## Exercise objective
Counting every line in the records below that holds "computer", give the total and add nothing.

## Dataset entries
=== Begin Enclosure ===

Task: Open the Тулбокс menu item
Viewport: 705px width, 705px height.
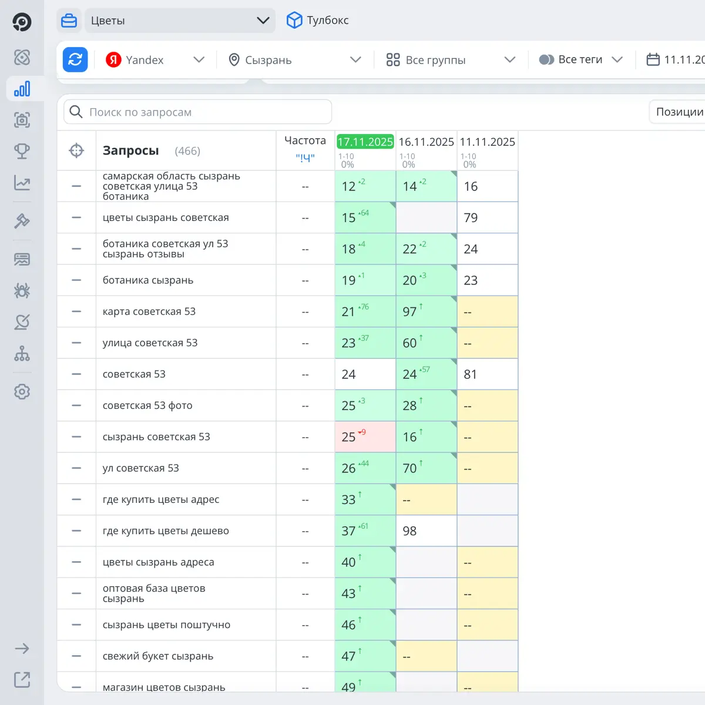Action: point(317,20)
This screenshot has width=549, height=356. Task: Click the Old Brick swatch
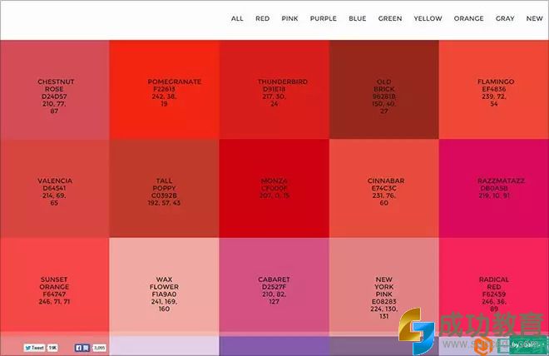coord(383,90)
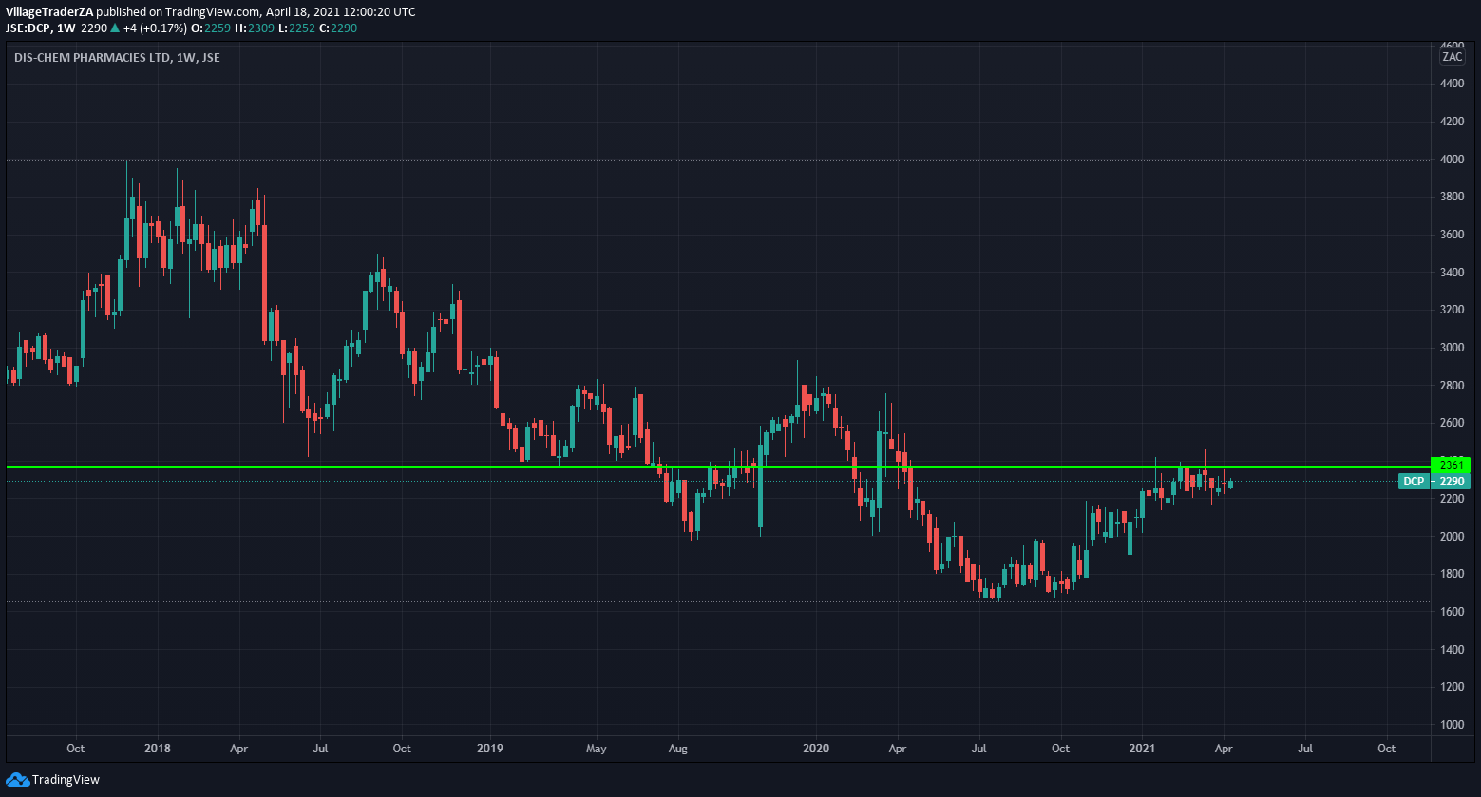
Task: Open the VillageTraderZA author name
Action: click(49, 12)
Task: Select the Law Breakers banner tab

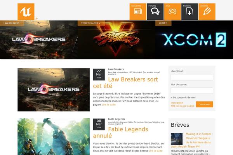Action: [12, 23]
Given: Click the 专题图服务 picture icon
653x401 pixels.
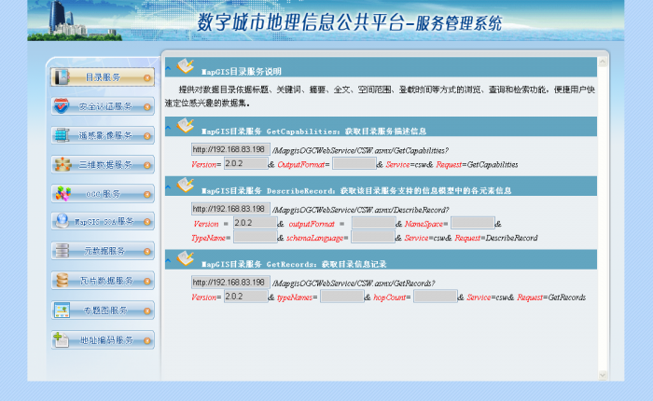Looking at the screenshot, I should pos(62,310).
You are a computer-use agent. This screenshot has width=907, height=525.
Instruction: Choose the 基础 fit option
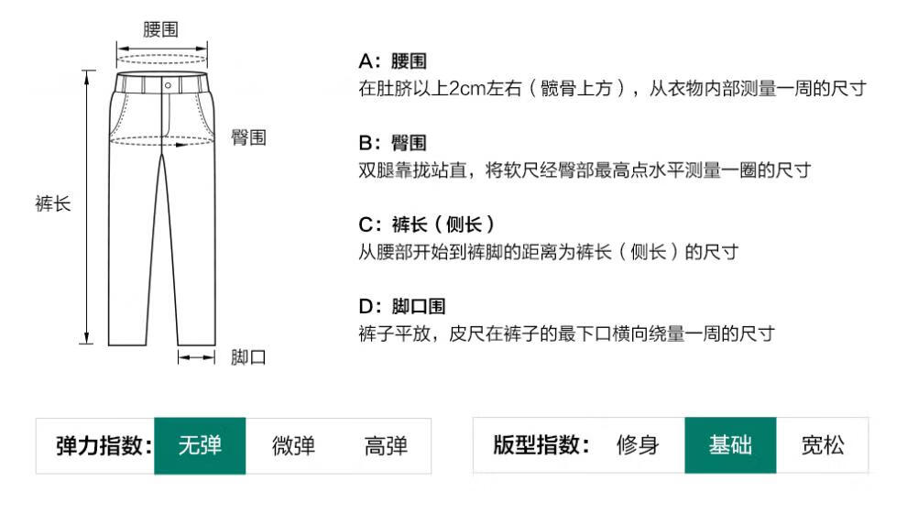pyautogui.click(x=730, y=444)
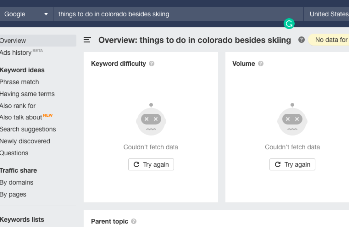Toggle the hamburger sidebar menu icon

click(x=87, y=40)
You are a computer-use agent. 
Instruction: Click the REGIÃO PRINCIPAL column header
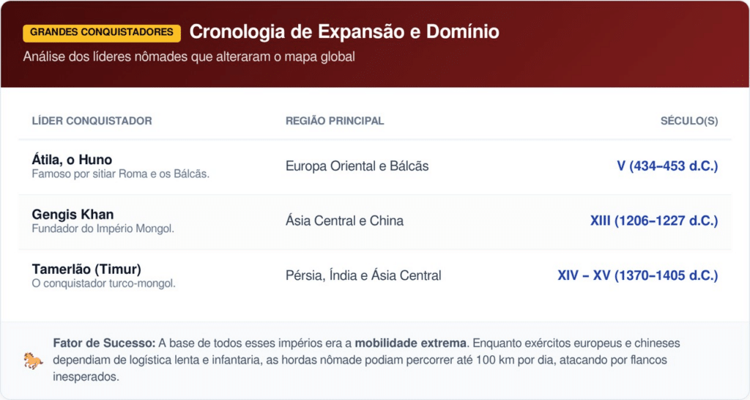335,121
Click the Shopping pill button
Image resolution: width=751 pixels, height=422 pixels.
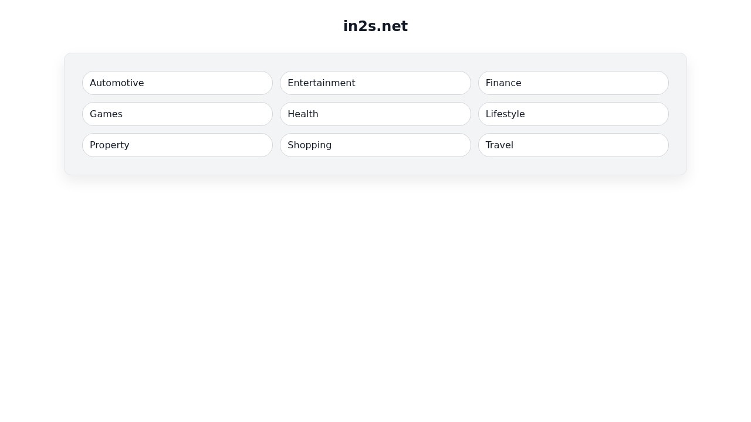[375, 145]
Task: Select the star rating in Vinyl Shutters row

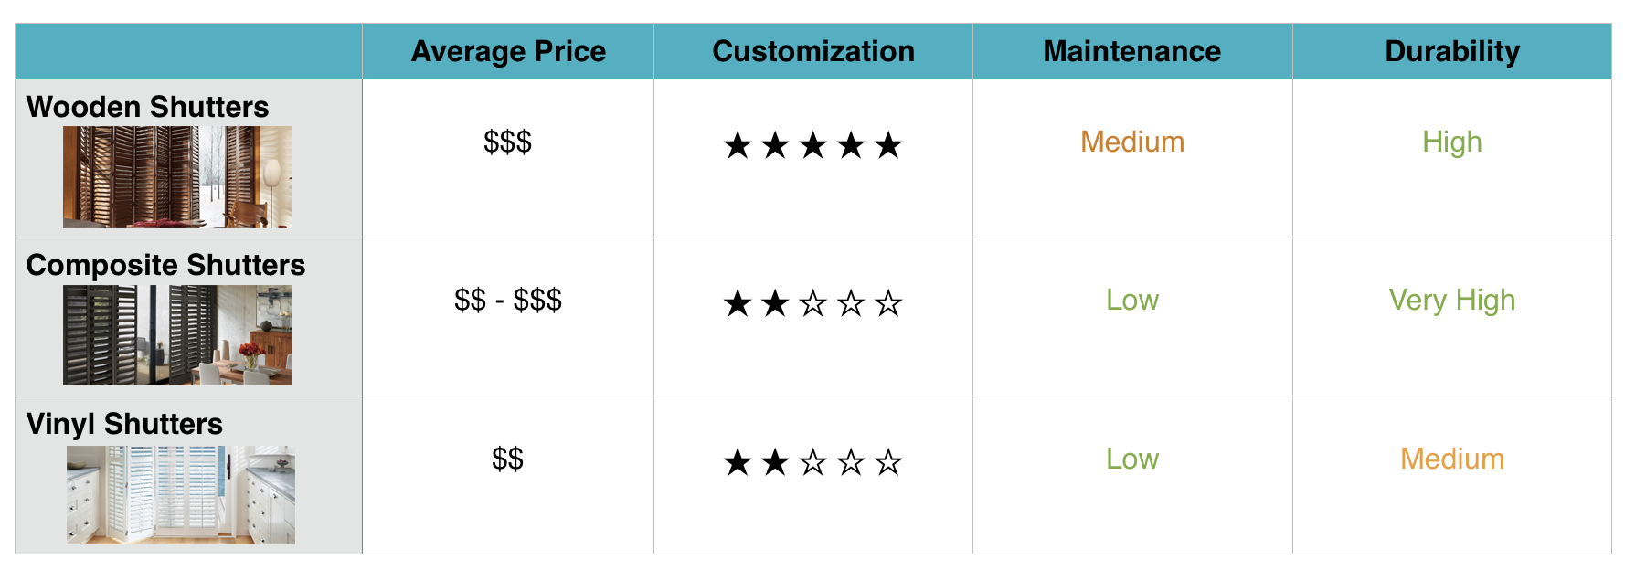Action: (x=813, y=461)
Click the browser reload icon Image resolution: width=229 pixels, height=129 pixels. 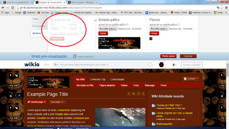coord(13,8)
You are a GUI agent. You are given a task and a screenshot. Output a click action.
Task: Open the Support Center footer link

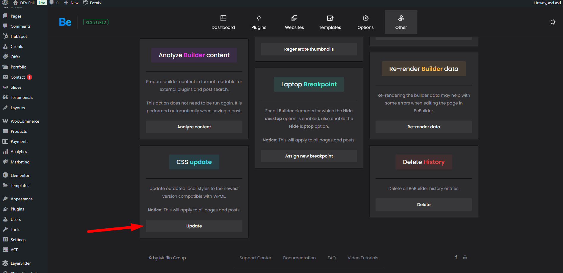(x=255, y=258)
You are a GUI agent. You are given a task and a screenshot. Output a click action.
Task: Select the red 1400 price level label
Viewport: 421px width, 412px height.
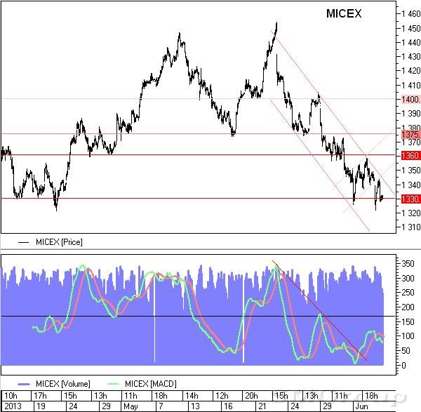tap(410, 99)
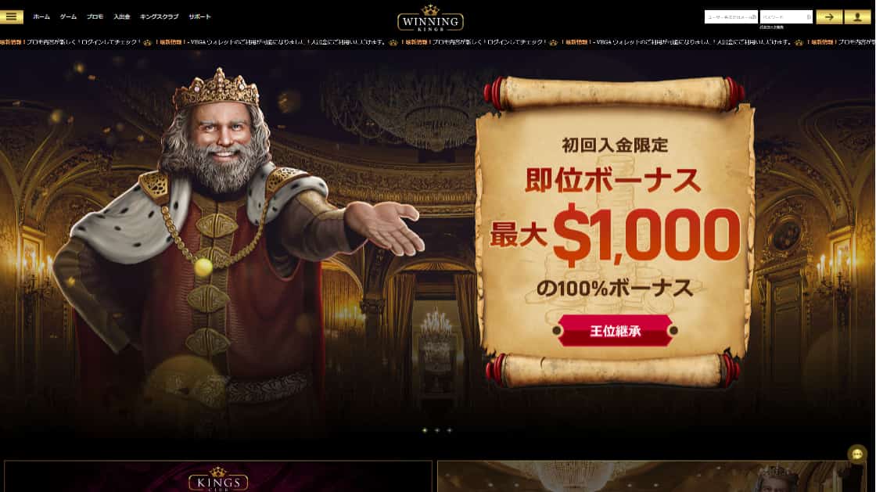Open the サポート menu item
Viewport: 876px width, 492px height.
coord(199,16)

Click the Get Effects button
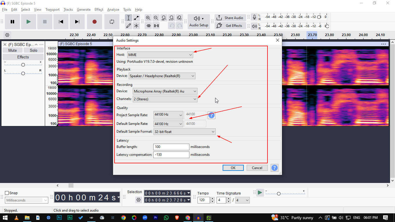coord(230,26)
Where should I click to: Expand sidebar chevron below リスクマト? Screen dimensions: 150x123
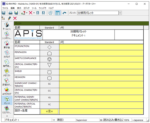(x=7, y=116)
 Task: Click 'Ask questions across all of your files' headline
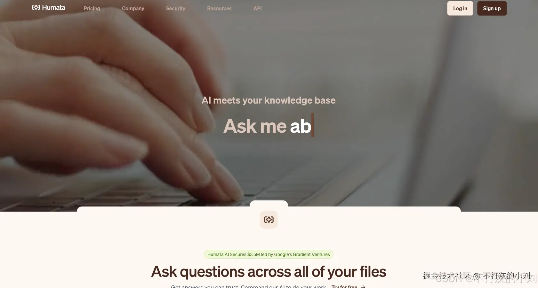click(269, 272)
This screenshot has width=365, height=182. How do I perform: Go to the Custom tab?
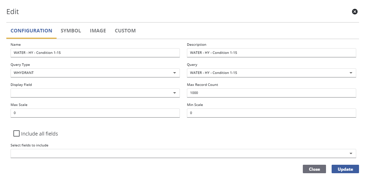point(125,31)
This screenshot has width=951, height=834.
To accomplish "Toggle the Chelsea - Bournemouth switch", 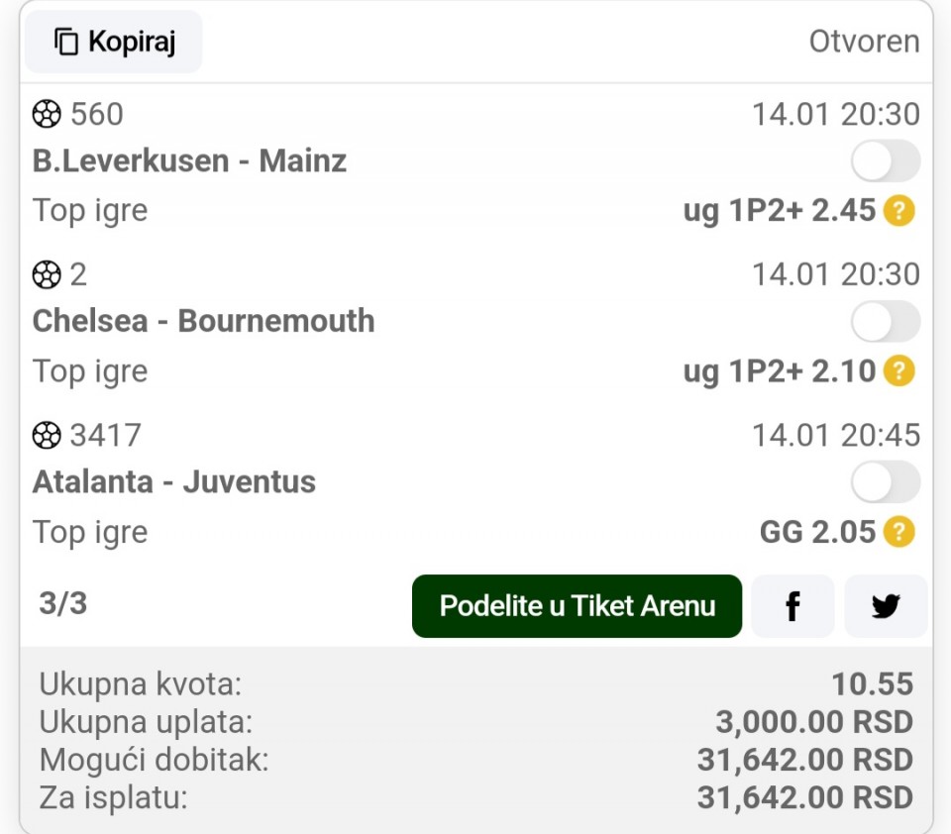I will coord(885,322).
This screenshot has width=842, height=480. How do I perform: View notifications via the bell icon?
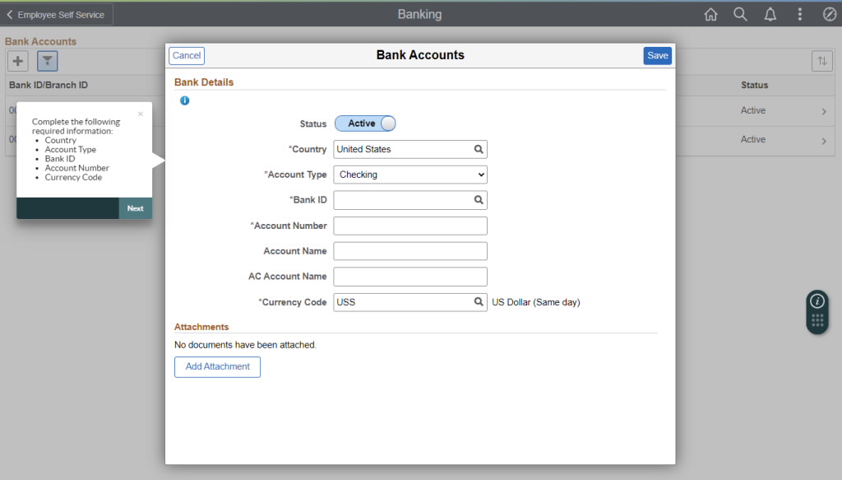click(x=770, y=14)
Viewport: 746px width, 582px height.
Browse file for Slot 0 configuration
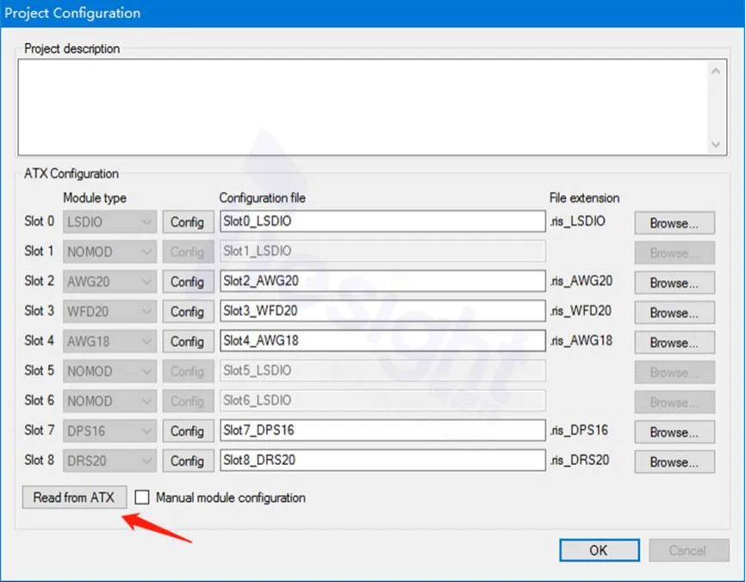[x=675, y=223]
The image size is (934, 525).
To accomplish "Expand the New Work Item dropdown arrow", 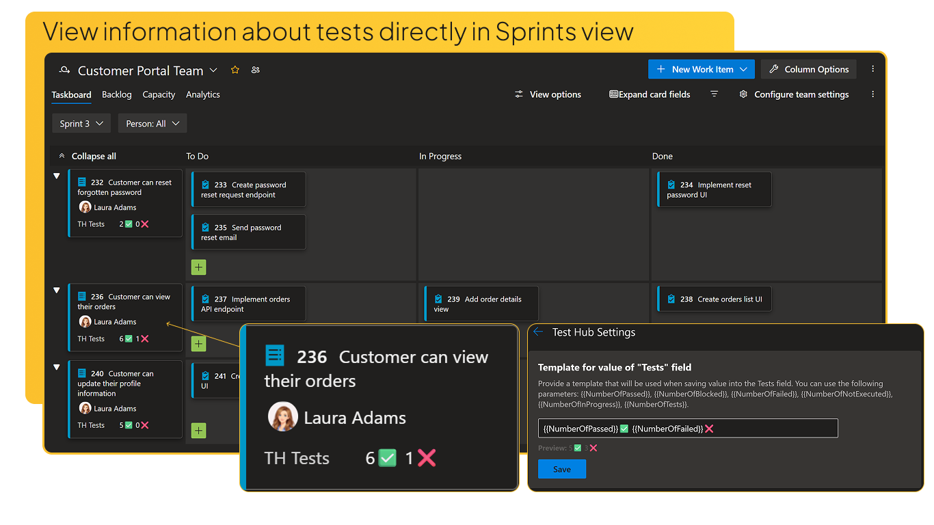I will tap(743, 69).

=== End Enclosure ===

## Response for this exercise
2